+++ Texto citado

VALÈNCIA. Con Sant Jordi da inicio la temporada de las ferias y los días en los que el libro se convierte en el gran protagonista. La publicación –en inglés- de Do Angels Need Haircuts?, un libro con poemas inéditos de Lou Reed, me lleva a recordar que fue a través de él y de su música que comencé a buscar mis primeros libros.
En los sueños empiezan las responsabilidades. Era un crío cuando descubrí esa frase y quedé cautivado por ella. En los sueños empiezan las responsabilidades es el título de un relato breve de Delmore Schwartz. Una sentencia premonitoria, que surgía de una grieta de la realidad en la que intentaba cobijarme durante mi adolescencia. Cuando la leí, flotando en algún artículo sobre Lou Reed, Delmore Schwartz no tenía un solo libro publicado en España. Fue uno de los profesores de literatura de Reed en su etapa universitaria, una de esas voces cuyo necesario efecto él mismo definiría en la letra de ‘Street Hassle’: “Ya sabes que hay quienes no pueden elegir / Y nunca pueden encontrar una voz con la que hablar / Que les pertenezca / Y lo primero que ven / que les otorga el derecho a ser / Pues lo siguen / Ya sabes, eso se llama / Mala suerte”. Además de la literatura, Reed tenía en el rock & roll su otra gran pasión. Schwartz, por su parte, lo detestaba, odiaba las letras de las canciones. Esa dicotomía acabaría por determinar la relación entre ambos. Schwartz fue aclamado por algunos de los grandes autores de su época –Nabokov, Bellow, T.S. Eliot- pero fue un escritor sin suerte. La falta de reconocimiento alimentó sus paranoias y estas se diluyeron junto con su talento en un pantano de alcohol. Murió en 1966, completamente solo. Reed le dedicó una canción de Velvet Underground en la que apenas había texto: ‘European Son’.
Sueños y plegarias
Pasarían décadas hasta poder leer aquel relato -y el libro al cual pertenecía- cuyo título entendí dese el primer momento como un aviso. En los sueños comienzan las responsabilidades. Una sentencia que inevitablemente me recuerda a otra de mis referencias literarias de juventud, las plegarias atendidas que darían título a unos de los últimos libros de Truman Capote. Un bautismo cuyo origen está en una frase de Santa Teres de Jesús: “Se derraman más lágrimas por las plegarias atendidas que por las que no tienen respuesta”. Las obras de Schwartz y Nelson Algren (autor de Un paseo por el lado salvaje, la novela de la cual Reed tomó el título para la que sería su primera canción de éxito), eran inéditas aquí en aquellos atribulados años, cuando los setenta se borraban con la misma rapidez con la que florecían los ochenta. Los libros de Capote, en cambio, empezaban a resultar algo más asequibles. Para un adolescente que quería encomendarse a sus propios autores y que –estúpidamente- rechazaba todo aquello contenido en las clases de literatura del colegio, la editorial Anagrama era una especie de Shangri-La al cual entrabas buscando un libro de Capote y del cual ya no salías. Allí, en aquel catálogo que entonces todavía podías abarcar de una mirada, las posibilidades –y cito de nuevo una letra de Lou Reed- eran infinitas.

++++++
+++ Datos registrados

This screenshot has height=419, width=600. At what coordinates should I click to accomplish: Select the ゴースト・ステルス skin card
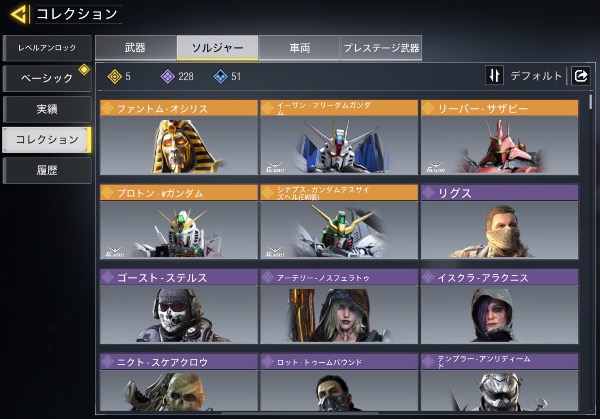pos(179,306)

++++++

*Tareas y ejercicios*.
a - Responde a estas preguntas sobre el texto acerca de Lou Reed y sus primeras lecturas:
(i) ¿Quién escribió el relato breve titulado "En los sueños empiezan las responsabilidades"?
(ii) ¿En qué año murió Delmore Schwartz?
(iii) ¿De qué novela tomó Reed el título de su primera canción de éxito, y quién la escribió?
b - Escribe la continuación del texto sobre Lou Reed y sus primeras lecturas a partir de su última frase.

*Problemas resueltos*.
a -
(i) Delmore Schwartz.
(ii) En 1966.
(iii) De "Un paseo por el lado salvaje", de Nelson Algren.

b -
El masoquismo era esto
Llegué a mis primeros libros a través de los discos que escuchaba. Todos ellos eran de autores relacionados con mis ídolos musicales, así que imagino que si Delmore Schwartz le estas líneas allá donde esté, me estará maldiciendo con todas sus fuerzas. Burroughs, Verlaine, Hunter S. Thompson. La literatura era una extensión del rock & roll. Hasta que logré disociar ambas cosas, era la música la que me empujaba a visitar París Valencia, en busca de libros que rara vez existían en castellano, de títulos que casi nunca aparecían en los libros de texto que supuestamente estudiaba. ‘Venus In Furs’ dejó de ser solamente una canción –la reina de mi colección, eso sí-, cuando di con La venus de las pieles, aquel ejemplar de cubiertas doradas publicado por Tusquets. Tenía mucha razón Diego Manrique, cuando en un artículo sobre los Velvet, afirmaba que el texto de Sacher Masoch era algo cursi comparado con la canción. Bien, por mi parte, calibrar a los 15 años el índice de cursilería del libro fundacional del masoquismo no es otra cosa que pura inocencia –por más que yo entonces pensara lo contrario-; pero más allá de eso, creo firmemente que estas son cosas que suceden por algún motivo. Para hacerte entender, por ejemplo, que la vida está llena de distintas realidades.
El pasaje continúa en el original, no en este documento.